Perspectives on the Household Saving Rate
44 Pages Posted: 5 Feb 2011
Date Written: May 1999
We evaluate official saving rate measures in light of the recent decline of NIPA personal saving to effectively zero. We find, like others, that official saving measures are not representative of basic economic concepts, and that various adjusted measures of saving have moved in markedly different directions over the past two decades.
In particular, although NIPA personal saving declined from about 5 percent of GDP in the 1970s and 1980s to less than 0.5 percent in 1998, a measure that adjusts personal saving for durables, retirement accounts, inflation, and tax accruals, and integrates personal and business saving fell from about 9 percent of GDP in the 1970s and 1980s to 7 percent in 1998. Using this measure, which we would claim is closer to an economic concept of saving, the decline is much smaller, and the current level of saving is much higher, than under the conventional measure. Adjusted Flow of Funds saving data show a similar decline. They also show that borrowing is not significantly out of line with prior years, and that the vast portion of the decline is concentrated in net acquisitions of non-retirement assets.
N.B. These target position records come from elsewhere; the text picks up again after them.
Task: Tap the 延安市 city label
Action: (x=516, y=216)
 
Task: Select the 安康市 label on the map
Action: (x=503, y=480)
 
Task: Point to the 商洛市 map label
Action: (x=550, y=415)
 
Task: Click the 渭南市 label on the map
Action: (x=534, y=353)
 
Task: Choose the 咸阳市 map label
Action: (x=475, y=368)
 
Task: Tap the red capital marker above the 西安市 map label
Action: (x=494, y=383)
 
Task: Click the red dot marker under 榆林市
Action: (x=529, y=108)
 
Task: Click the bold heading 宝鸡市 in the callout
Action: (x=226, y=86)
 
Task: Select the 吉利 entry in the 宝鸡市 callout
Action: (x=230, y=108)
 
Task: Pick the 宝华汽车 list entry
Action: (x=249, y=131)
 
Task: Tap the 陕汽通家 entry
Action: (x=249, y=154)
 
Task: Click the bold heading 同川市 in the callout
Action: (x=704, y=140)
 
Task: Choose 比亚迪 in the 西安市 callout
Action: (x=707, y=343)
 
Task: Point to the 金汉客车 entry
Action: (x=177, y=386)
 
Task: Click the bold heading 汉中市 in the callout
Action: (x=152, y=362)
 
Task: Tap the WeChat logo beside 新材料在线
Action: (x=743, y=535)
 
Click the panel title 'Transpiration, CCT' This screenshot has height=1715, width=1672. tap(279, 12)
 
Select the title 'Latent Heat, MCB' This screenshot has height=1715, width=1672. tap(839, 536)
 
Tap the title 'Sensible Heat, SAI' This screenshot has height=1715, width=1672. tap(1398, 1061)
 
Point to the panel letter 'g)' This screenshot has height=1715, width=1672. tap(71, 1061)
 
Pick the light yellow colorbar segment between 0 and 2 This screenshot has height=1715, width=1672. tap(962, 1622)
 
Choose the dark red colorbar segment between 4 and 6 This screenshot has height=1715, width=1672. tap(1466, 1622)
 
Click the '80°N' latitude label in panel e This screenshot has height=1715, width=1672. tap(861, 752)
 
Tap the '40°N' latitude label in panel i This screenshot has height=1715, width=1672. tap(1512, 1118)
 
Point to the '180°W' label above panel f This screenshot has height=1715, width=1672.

Adding capital gains fundamentally changes recent trends. With all capital gains included, the adjusted household saving rate is the highest in at least the last forty years, despite the personal saving rate being zero. However, it remains controversial whether it is appropriate to include capital gains in general, and the recent capital gains in particular, in saving.
Our findings suggest that, in principle, all discussions of whether saving has risen or fallen, and by how much, need to be qualified by the concept and measure of saving employed. In practice, this distinction appears to be particularly crucial when considering data over the recent past.